Probe everything
Use liveness and readiness probes tuned per service to avoid bad rollouts. Readiness should fail fast on dependency issues; liveness should be forgiving enough to avoid kill loops.
Add synthetic canaries for critical workloads that hit the app through the ingress, not just the pod IP, to catch DNS, cert, and network issues.
Test probes under load and during deployments. Many outages come from probes that pass in staging but flap in real traffic.
Budget disruptions
Use PodDisruptionBudgets and surge settings to keep capacity during updates and autoscaler events. Set budgets based on actual load, not defaults.
Alert when nodes drop below safe thresholds or when evictions spike. Drain nodes with runbooks that respect PDBs and verify post-drain health.
Cap autoscaler limits so cost surprises or runaway scale-ups do not starve other clusters.
Cluster guardrails
- PDBs on critical services with tests
- Autoscaler limits with buffer headroom
- Node drain runbooks and checklists
Observe from the edge
Monitor ingress latency, TLS errors, and 429/503s at the edge, not just pod health. Customers feel load balancer and cert issues before pods die.

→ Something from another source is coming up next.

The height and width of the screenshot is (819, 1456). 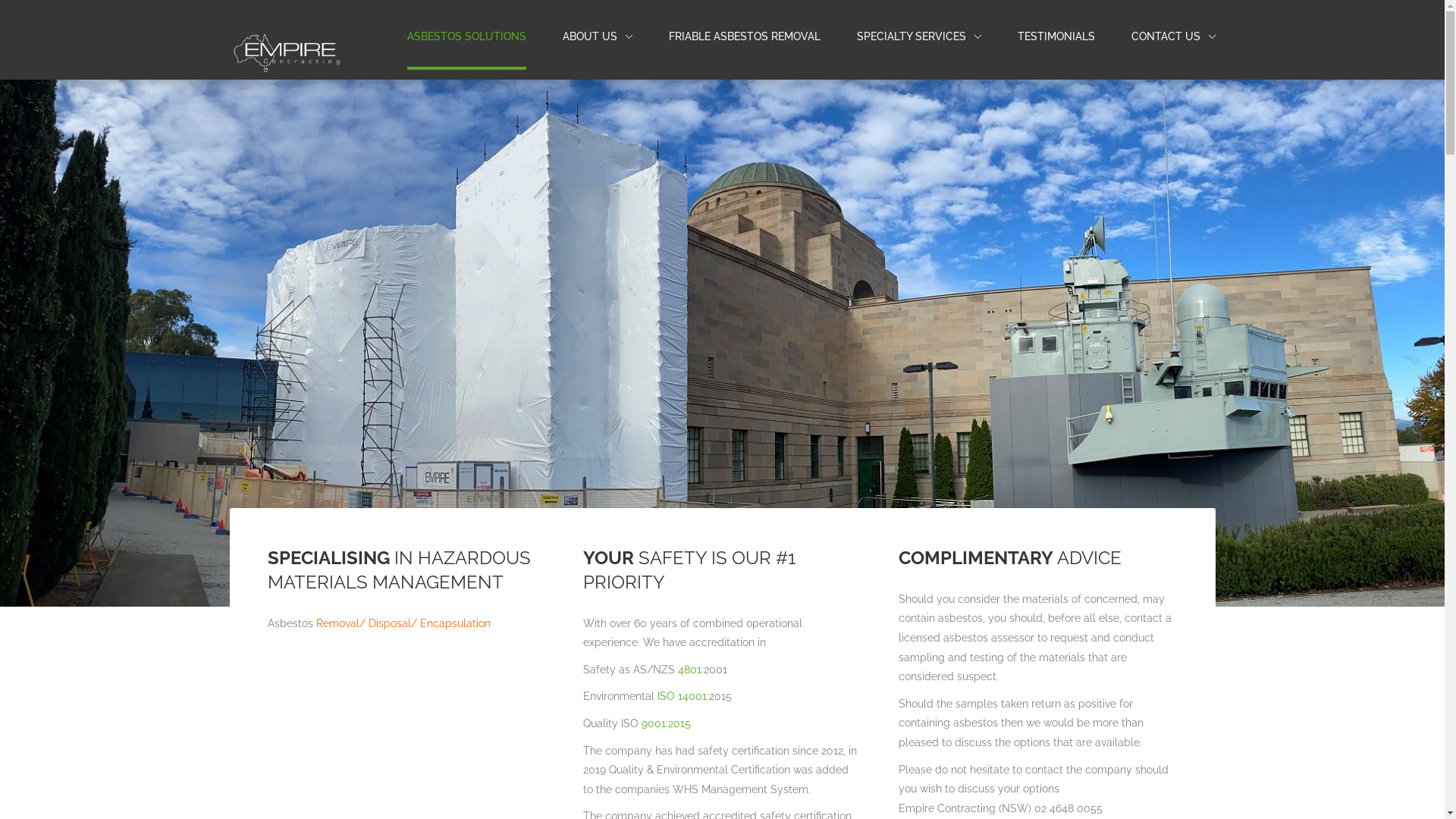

Test failover paths across regions regularly with traffic shifting. Validate DNS, certificates, and stateful workloads during these drills.
Record which namespaces and ingresses represent revenue paths so those alerts page faster.
Harden configs
Pin Kubernetes versions and roll upgrades gradually with health checks between steps. Backup and test etcd restores regularly.
Use network policies, resource requests/limits, and pod priority classes to keep noisy neighbors from knocking out critical services.